Die Staatssekretärin im Bundeskanzleramt (von 1992 bis 1995) schaffte trotz guter Popularitätswerte nie den Sprung in ein Ministeramt. Im Oktober 1995 wechselte sie von der Regierung in die SPÖ-Zentrale in der Wiener Löwelstraße als Bundesgeschäftsführerin, im Jänner 1997 kam es zu einem weiteren Umzug ins Wiener Rathaus, wo sie bis Dezember 2000 als amtsführende Stadträtin für Finanzen, Wirtschaftspolitik und Wiener Stadtwerke tätig war. Dort soll sie unter dem sehr eigenständigen Vorgehen von Wiens SPÖ-Bürgermeister Michael Häupl gelitten haben, der sie bei wichtigen Entscheidungen nicht einbezogen haben soll. Ein Angebot von Siemens Österreich für einen Vorstandssessel hatte Ederer dann 2001 zum Wechsel in die Privatwirtschaft bewogen.

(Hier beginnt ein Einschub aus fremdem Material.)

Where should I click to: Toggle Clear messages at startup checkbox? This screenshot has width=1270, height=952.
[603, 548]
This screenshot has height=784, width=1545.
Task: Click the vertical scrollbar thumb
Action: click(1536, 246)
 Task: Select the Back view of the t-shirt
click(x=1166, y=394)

Von der Siemens-Topetage zur ÖBB

Nach einigen Jahren als Siemens-Österreich-Chefin in Wien stieg die Managerin in den Vorstand des Weltkonzerns in München auf. Am 1. Juli 2010 wechselte sie als Personalvorstand in die Top-Etage von Siemens. Rund drei Jahre hielt sie sich in der höchsten Ebene des Technologie-Unternehmens, Ende September 2013 musste sie im Gefolge des Sturzes von Konzernchef Peter Löscher vorzeitig gehen. Sie war ausgerechnet über Ränkespiele der Gewerkschaft im Aufsichtsrat des Unternehmens gestürzt: Dass sie sich gegen eine Verlängerung eines Arbeitnehmervertreters im Aufsichtsrat über die im Siemens-Konzern geltende Altersgrenze hinaus sperrte kostete ihr die Unterstützung der Arbeitnehmerseite. Sie habe hier aber keine Ausnahme machen wollen, da sie gleichzeitig Jobabbau verantworten musste, meinte sie später. Die Siemens-Etappe ging damit nach zwölfeinhalb Jahren zu Ende.

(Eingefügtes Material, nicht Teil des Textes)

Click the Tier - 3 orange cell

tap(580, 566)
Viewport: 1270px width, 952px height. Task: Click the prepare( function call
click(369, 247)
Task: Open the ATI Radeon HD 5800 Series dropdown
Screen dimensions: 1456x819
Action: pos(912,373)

Ederer sitzt bereits seit März als Eigentümervertreterin im Aufsichtsrat der Österreichischen Bundesbahnen (ÖBB). Weiters ist sie Aufsichtsrätin bei Infineon Österreich, bei Boehringer Ingelheim in Wien und bei Schoeller-Bleckmann Oilfield Equipment. Bei der Wien Holding ist Ederer Aufsichtsratsvorsitzende.

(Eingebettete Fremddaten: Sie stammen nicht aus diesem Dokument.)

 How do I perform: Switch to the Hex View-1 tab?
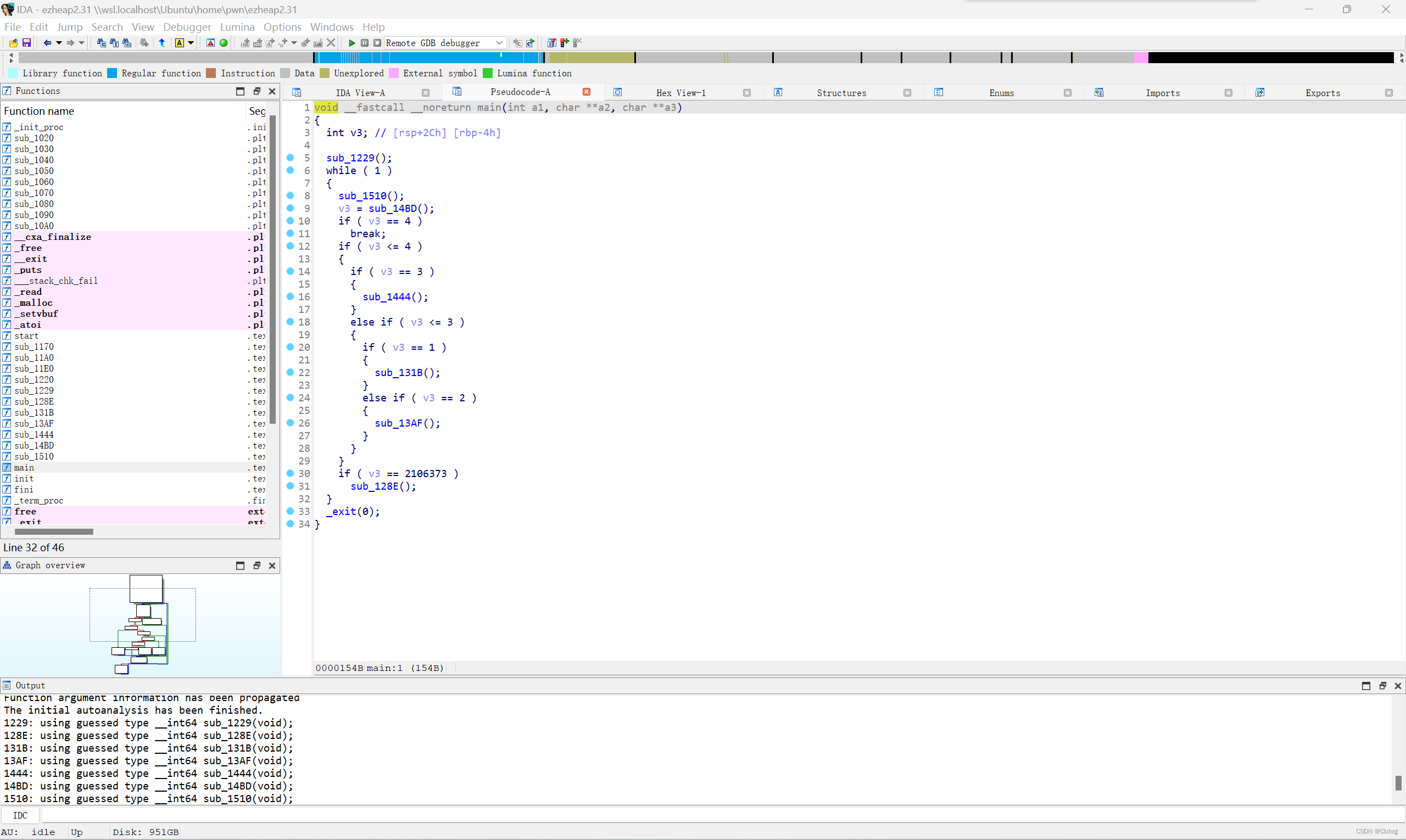(x=680, y=93)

Aus dem ÖIAG-Aufsichtsrat, in den sie 2008 eingezogen war, ist sie vor einigen Tagen ausgeschieden. Grund waren Differenzen um die Übernahme der Telekom Austria durch die mexikanische America Movil. Außerdem kritisierte sie öffentlich den Bestellungsmodus der "Selbsterneuerung" des Aufsichtsrats der Staatsholding ÖIAG, so könnten die Eigentümerinteressen gar nicht vom Eigentümer, der Republik Österreich, wahrgenommen werden.

Anfang Juni 2005 hat Brigitte Ederer ihren langjährigen Lebensgefährten, den SPÖ-Politiker Hannes Swoboda, geheiratet.